Scott admits that she at first had concerns about homeschooling her children while also working as a public school educator, but those worries are long gone.

“I do work in public education, and for a while, I worried of what others would think of me homeschooling my own children,” Scott said. “But I’ve realized that one has nothing to do with the other. Lots of homeschool families have a mom who works either in or outside of the home. My job just happens to be in education. I love children, and I enjoy my job, but public school became a type of education that was no longer right for my family. All families are different. It works for us.”
Edwards also realizes that homeschooling isn’t for everyone and won’t judge anyone for making the best decision for their own family.
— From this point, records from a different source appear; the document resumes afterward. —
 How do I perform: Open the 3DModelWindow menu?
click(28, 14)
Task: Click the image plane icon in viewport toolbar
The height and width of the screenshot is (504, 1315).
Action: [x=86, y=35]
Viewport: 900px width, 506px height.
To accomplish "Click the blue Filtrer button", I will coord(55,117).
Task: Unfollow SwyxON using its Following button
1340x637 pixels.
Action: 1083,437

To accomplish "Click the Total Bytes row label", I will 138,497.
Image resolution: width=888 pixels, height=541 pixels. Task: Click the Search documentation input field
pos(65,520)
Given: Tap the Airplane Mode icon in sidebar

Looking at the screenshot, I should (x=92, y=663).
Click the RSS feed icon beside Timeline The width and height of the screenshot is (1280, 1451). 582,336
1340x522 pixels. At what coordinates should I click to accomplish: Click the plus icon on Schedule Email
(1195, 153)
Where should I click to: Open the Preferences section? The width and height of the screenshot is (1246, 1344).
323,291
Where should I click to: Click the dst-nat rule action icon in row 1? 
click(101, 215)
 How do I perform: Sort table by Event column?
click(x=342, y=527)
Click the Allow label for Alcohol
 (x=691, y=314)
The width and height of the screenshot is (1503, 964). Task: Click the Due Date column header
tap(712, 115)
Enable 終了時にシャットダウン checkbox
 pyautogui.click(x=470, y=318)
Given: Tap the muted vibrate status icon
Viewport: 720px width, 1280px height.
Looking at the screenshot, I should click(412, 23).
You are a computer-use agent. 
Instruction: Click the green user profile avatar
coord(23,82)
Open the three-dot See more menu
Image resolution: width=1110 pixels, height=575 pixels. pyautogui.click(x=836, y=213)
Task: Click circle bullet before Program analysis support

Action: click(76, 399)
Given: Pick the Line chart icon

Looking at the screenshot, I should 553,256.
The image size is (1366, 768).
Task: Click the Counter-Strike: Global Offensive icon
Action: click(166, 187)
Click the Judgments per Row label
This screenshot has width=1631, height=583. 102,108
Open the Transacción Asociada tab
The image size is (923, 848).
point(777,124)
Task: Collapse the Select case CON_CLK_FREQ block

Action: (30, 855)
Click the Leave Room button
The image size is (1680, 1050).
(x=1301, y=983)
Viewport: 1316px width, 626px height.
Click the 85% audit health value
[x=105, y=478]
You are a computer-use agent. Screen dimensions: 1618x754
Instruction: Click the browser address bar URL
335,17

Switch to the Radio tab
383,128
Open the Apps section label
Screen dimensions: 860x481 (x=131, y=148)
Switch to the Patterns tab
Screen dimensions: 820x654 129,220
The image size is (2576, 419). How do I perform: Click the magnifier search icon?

“Some people don’t agree with our choice to homeschool, and that is okay. It is our choice and our duty, as parents, to make sure our children are getting the education they need in the environment that serves them best,” Edwards said. “Homeschool is the best option for my children’s education. We see the results every day. We won’t judge your choice. We all have different needs.”

Ean Scott learned about animals at Dutch Safari Park. Photo submitted.

Cooper, Jackson, and Reid Edwards are shown making paper mache planets. Photo submitted.